* _Exercise_
Set down the whole listing that follows, precisely as written.

* _Source records_
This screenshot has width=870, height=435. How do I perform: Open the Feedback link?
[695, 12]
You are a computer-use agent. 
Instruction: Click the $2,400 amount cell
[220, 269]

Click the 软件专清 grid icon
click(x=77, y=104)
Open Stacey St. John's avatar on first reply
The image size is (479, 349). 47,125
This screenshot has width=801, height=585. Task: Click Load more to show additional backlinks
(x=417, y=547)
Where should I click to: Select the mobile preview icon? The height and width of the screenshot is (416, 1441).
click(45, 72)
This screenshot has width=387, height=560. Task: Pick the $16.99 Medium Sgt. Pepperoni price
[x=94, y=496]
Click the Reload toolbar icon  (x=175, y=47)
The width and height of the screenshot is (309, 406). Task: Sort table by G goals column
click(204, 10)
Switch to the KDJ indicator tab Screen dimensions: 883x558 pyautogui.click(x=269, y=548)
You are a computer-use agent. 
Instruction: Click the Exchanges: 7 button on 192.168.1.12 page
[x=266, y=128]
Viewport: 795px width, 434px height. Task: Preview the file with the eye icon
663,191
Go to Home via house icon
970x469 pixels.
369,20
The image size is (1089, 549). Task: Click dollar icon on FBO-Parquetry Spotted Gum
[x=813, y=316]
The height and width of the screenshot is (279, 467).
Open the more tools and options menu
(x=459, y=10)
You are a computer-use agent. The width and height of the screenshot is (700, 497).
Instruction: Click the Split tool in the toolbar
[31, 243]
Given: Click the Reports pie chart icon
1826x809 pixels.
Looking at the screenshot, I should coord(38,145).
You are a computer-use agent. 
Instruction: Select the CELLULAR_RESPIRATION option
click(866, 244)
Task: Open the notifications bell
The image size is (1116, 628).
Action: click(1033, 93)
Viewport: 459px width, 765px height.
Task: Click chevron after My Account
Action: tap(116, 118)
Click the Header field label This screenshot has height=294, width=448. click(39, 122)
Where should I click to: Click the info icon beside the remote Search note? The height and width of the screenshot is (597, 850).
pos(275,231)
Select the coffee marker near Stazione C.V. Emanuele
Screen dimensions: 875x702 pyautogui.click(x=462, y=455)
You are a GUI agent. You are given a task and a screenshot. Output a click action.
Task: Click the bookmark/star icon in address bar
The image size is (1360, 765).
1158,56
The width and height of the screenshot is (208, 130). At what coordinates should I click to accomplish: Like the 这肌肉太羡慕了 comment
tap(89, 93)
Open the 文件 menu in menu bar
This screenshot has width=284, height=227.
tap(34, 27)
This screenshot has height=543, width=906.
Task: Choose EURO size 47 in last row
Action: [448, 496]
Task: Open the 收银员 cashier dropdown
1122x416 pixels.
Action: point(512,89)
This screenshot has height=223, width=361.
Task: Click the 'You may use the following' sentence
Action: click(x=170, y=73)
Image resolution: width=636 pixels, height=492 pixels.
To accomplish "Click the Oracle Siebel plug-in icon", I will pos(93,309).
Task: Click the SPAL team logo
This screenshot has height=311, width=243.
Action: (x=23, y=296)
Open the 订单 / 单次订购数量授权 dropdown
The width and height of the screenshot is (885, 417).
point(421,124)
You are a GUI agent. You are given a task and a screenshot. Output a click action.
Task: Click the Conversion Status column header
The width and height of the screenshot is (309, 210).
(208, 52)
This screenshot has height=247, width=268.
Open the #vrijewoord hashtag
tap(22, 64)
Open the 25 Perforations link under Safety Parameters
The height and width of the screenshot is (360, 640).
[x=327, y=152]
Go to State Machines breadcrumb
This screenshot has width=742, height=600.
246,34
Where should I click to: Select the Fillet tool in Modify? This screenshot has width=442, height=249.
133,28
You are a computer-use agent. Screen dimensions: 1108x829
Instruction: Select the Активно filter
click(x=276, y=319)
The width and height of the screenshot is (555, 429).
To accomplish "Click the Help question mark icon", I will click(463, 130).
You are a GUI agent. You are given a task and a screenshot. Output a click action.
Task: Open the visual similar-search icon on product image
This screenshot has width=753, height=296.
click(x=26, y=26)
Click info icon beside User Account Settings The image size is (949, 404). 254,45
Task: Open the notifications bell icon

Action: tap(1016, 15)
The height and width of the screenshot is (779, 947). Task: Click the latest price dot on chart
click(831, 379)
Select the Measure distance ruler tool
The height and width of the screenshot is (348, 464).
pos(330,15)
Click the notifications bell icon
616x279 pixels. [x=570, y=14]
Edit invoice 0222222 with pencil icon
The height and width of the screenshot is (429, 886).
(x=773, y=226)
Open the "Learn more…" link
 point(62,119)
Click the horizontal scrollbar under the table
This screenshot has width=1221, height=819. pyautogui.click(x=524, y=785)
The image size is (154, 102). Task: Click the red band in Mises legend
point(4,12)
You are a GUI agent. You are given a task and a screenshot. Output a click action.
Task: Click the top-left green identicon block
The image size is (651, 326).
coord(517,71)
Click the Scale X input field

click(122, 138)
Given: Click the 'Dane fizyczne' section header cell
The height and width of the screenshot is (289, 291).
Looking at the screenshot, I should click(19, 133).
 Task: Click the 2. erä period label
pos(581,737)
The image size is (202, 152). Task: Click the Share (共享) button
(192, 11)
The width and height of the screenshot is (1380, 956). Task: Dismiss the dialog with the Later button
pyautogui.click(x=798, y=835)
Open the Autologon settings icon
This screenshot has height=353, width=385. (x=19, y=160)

* _Your response_
This screenshot has width=870, height=435. How do I perform: Open the Feedback link?
[695, 12]
You are a computer-use agent. 
Instruction: Click the $2,400 amount cell
[220, 269]

Click the 软件专清 grid icon
click(x=77, y=104)
Open Stacey St. John's avatar on first reply
The image size is (479, 349). 47,125
This screenshot has width=801, height=585. Task: Click Load more to show additional backlinks
(x=417, y=547)
Where should I click to: Select the mobile preview icon? The height and width of the screenshot is (416, 1441).
click(45, 72)
This screenshot has width=387, height=560. Task: Pick the $16.99 Medium Sgt. Pepperoni price
[x=94, y=496]
Click the Reload toolbar icon  (x=175, y=47)
The width and height of the screenshot is (309, 406). Task: Sort table by G goals column
click(204, 10)
Switch to the KDJ indicator tab Screen dimensions: 883x558 pyautogui.click(x=269, y=548)
You are a computer-use agent. 
Instruction: Click the Exchanges: 7 button on 192.168.1.12 page
[x=266, y=128]
Viewport: 795px width, 434px height. Task: Preview the file with the eye icon
663,191
Go to Home via house icon
970x469 pixels.
369,20
The image size is (1089, 549). Task: Click dollar icon on FBO-Parquetry Spotted Gum
[x=813, y=316]
The height and width of the screenshot is (279, 467).
Open the more tools and options menu
(x=459, y=10)
You are a computer-use agent. The width and height of the screenshot is (700, 497).
Instruction: Click the Split tool in the toolbar
[31, 243]
Given: Click the Reports pie chart icon
1826x809 pixels.
Looking at the screenshot, I should coord(38,145).
You are a computer-use agent. 
Instruction: Select the CELLULAR_RESPIRATION option
click(866, 244)
Task: Open the notifications bell
The image size is (1116, 628).
Action: click(1033, 93)
Viewport: 459px width, 765px height.
Task: Click chevron after My Account
Action: tap(116, 118)
Click the Header field label This screenshot has height=294, width=448. click(39, 122)
Where should I click to: Click the info icon beside the remote Search note? The height and width of the screenshot is (597, 850).
pos(275,231)
Select the coffee marker near Stazione C.V. Emanuele
Screen dimensions: 875x702 pyautogui.click(x=462, y=455)
You are a GUI agent. You are given a task and a screenshot. Output a click action.
Task: Click the bookmark/star icon in address bar
The image size is (1360, 765).
1158,56
The width and height of the screenshot is (208, 130). At what coordinates should I click to accomplish: Like the 这肌肉太羡慕了 comment
tap(89, 93)
Open the 文件 menu in menu bar
This screenshot has width=284, height=227.
tap(34, 27)
This screenshot has height=543, width=906.
Task: Choose EURO size 47 in last row
Action: [448, 496]
Task: Open the 收银员 cashier dropdown
1122x416 pixels.
Action: point(512,89)
This screenshot has height=223, width=361.
Task: Click the 'You may use the following' sentence
Action: click(x=170, y=73)
Image resolution: width=636 pixels, height=492 pixels.
To accomplish "Click the Oracle Siebel plug-in icon", I will pos(93,309).
Task: Click the SPAL team logo
This screenshot has height=311, width=243.
Action: (x=23, y=296)
Open the 订单 / 单次订购数量授权 dropdown
The width and height of the screenshot is (885, 417).
point(421,124)
You are a GUI agent. You are given a task and a screenshot. Output a click action.
Task: Click the Conversion Status column header
The width and height of the screenshot is (309, 210).
(208, 52)
This screenshot has height=247, width=268.
Open the #vrijewoord hashtag
tap(22, 64)
Open the 25 Perforations link under Safety Parameters
The height and width of the screenshot is (360, 640).
[x=327, y=152]
Go to State Machines breadcrumb
This screenshot has width=742, height=600.
246,34
Where should I click to: Select the Fillet tool in Modify? This screenshot has width=442, height=249.
133,28
You are a computer-use agent. Screen dimensions: 1108x829
Instruction: Select the Активно filter
click(x=276, y=319)
The width and height of the screenshot is (555, 429).
To accomplish "Click the Help question mark icon", I will click(463, 130).
You are a GUI agent. You are given a task and a screenshot. Output a click action.
Task: Open the visual similar-search icon on product image
This screenshot has width=753, height=296.
click(x=26, y=26)
Click info icon beside User Account Settings The image size is (949, 404). 254,45
Task: Open the notifications bell icon

Action: tap(1016, 15)
The height and width of the screenshot is (779, 947). Task: Click the latest price dot on chart
click(831, 379)
Select the Measure distance ruler tool
The height and width of the screenshot is (348, 464).
pos(330,15)
Click the notifications bell icon
616x279 pixels. [x=570, y=14]
Edit invoice 0222222 with pencil icon
The height and width of the screenshot is (429, 886).
(x=773, y=226)
Open the "Learn more…" link
 point(62,119)
Click the horizontal scrollbar under the table
This screenshot has width=1221, height=819. pyautogui.click(x=524, y=785)
The image size is (154, 102). Task: Click the red band in Mises legend
point(4,12)
You are a GUI agent. You are given a task and a screenshot. Output a click action.
Task: Click the top-left green identicon block
The image size is (651, 326).
coord(517,71)
Click the Scale X input field

click(122, 138)
Given: Click the 'Dane fizyczne' section header cell
The height and width of the screenshot is (289, 291).
Looking at the screenshot, I should click(19, 133).
 Task: Click the 2. erä period label
pos(581,737)
The image size is (202, 152). Task: Click the Share (共享) button
(192, 11)
The width and height of the screenshot is (1380, 956). Task: Dismiss the dialog with the Later button
pyautogui.click(x=798, y=835)
Open the Autologon settings icon
This screenshot has height=353, width=385. (x=19, y=160)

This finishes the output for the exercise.